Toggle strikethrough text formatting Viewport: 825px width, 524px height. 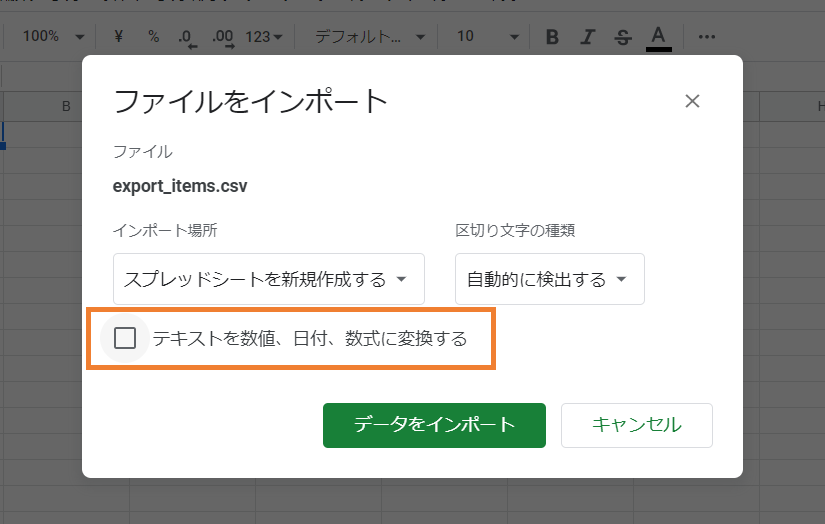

...

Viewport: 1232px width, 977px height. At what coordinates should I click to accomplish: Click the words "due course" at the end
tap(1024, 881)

...

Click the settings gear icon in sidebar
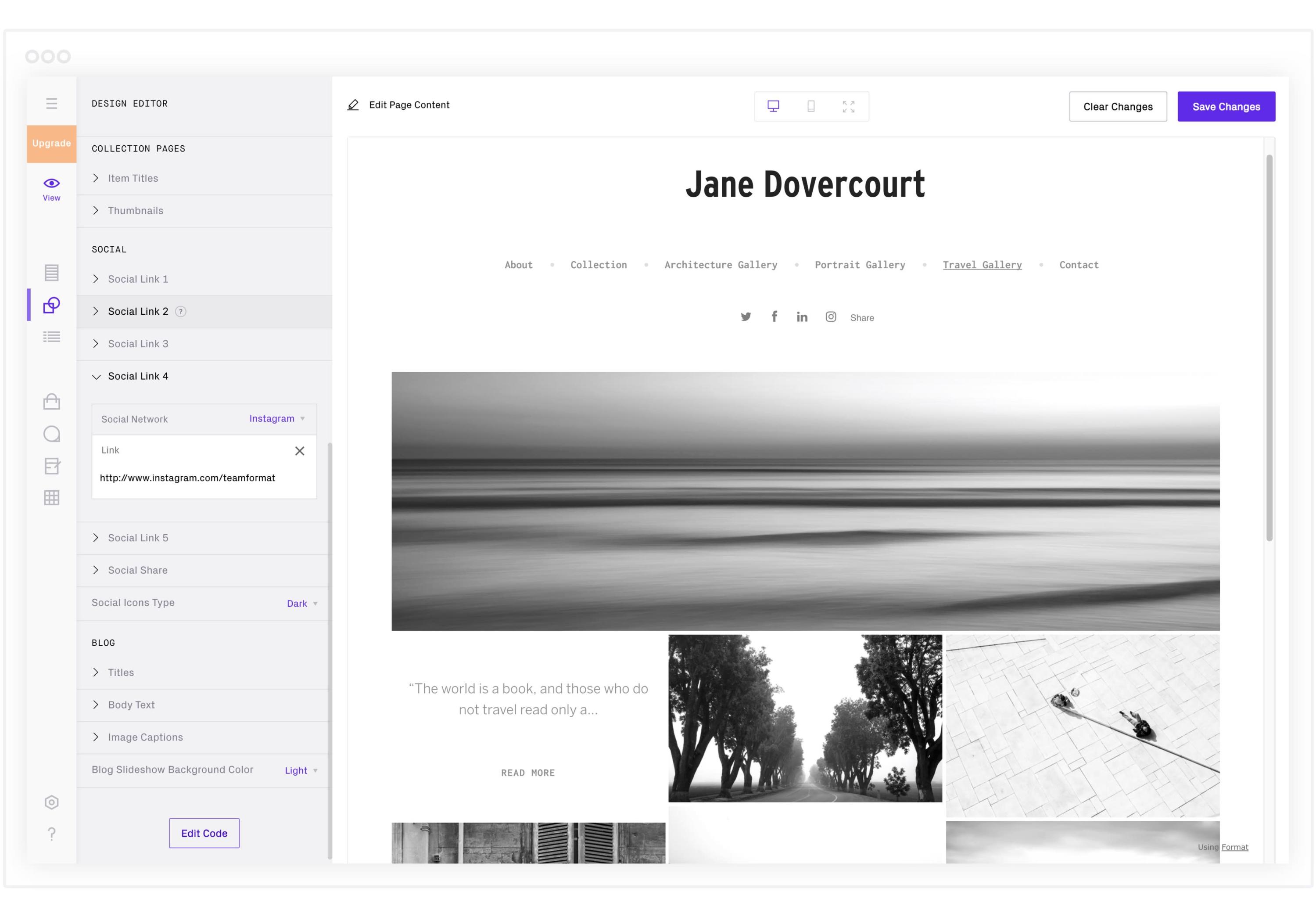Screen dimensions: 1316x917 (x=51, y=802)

Exercise details: Return the lines from the line containing "Viewport: 1232px width, 977px" up to and including the line containing "tap(1024, 881)", reproduced without alteration.

Solution below:
Viewport: 1232px width, 977px height. At what coordinates should I click to accomplish: Click the words "due course" at the end
tap(1024, 881)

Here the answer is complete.